GlaxoSmithKline is planning to invest 500 million euros or more in a French plant that will boost manufacturing capacity for new cervical cancer shot Cervarix as well as a number of other adult and paediatric vaccines.
GSK has been investing heavily in its vaccines business, buying up companies and technologies, including last year’s $1.7 billion purchase of Canadian flu vaccine specialist ID Biomedical.
It has also been investing in new plants on three continents, including the purchase of a manufacturing facility in the USA from Wyeth, the construction of a $300 million plant in Singapore, expansion of capacity in Germany for flu vaccine production and the creation of a new facility in Hungary to make antigens used in its paediatric vaccines.
Jean Stephenne, president of GSK’s vaccines unit GSK Biologicals, said: “GSK’s vaccines business is enjoying explosive growth.”
GSK is already one of the world's largest vaccine manufacturers, but believes there is significant growth potential in a market that is shaking off its image as a low-value, commodity sector.

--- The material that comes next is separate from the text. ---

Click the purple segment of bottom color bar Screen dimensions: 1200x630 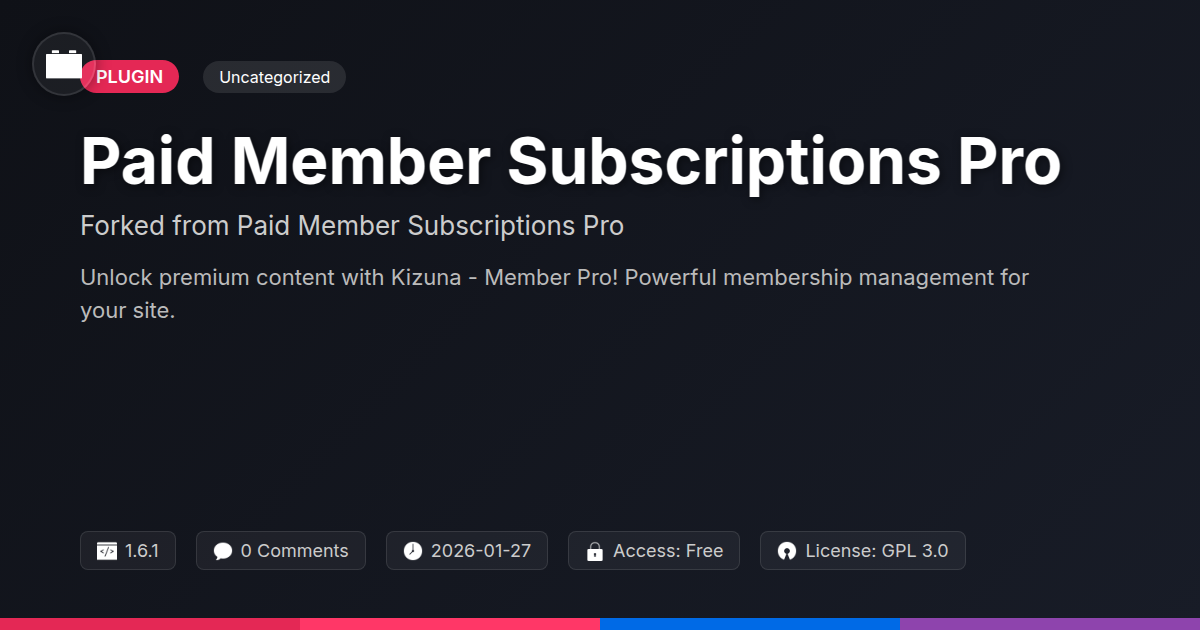tap(1050, 624)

Earlier this year the company predicted that the global vaccine market could quadruple in size by 2015 to £17-£24 billion from its current level of around £5 billion. GSK’s own sales are expected to double by 2010 and triple by 2015, according to Stephenne.
Last year GSK booked £1.4 billion from its vaccines business, or around 7.5% of total group sales, with a 32% increase to £753 million in the first half of 2006.

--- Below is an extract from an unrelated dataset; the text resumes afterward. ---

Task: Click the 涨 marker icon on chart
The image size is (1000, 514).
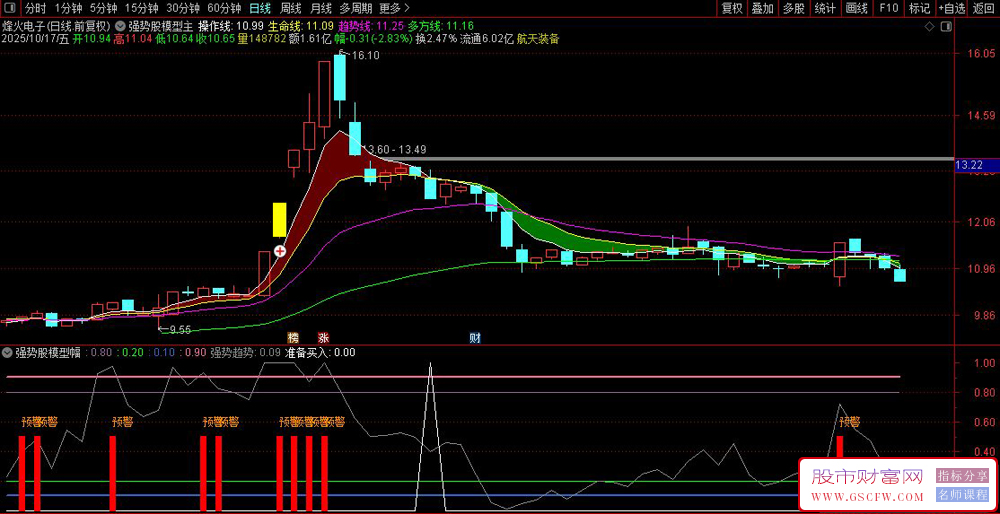Action: pyautogui.click(x=322, y=338)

The French facility, based in St-Amand-Les-Eaux, will allow GSK to increase production capacity in formulation, filling, freeze-drying and packaging, and is expected to be online in 2011.
In addition to Cervarix, the plant will make GSK’s improved seasonal flu vaccine, new meningitis vaccines and a paediatric vaccine designed to protect against Streptococcus pneumonia and non-typeable Haemophilus influenzae infections.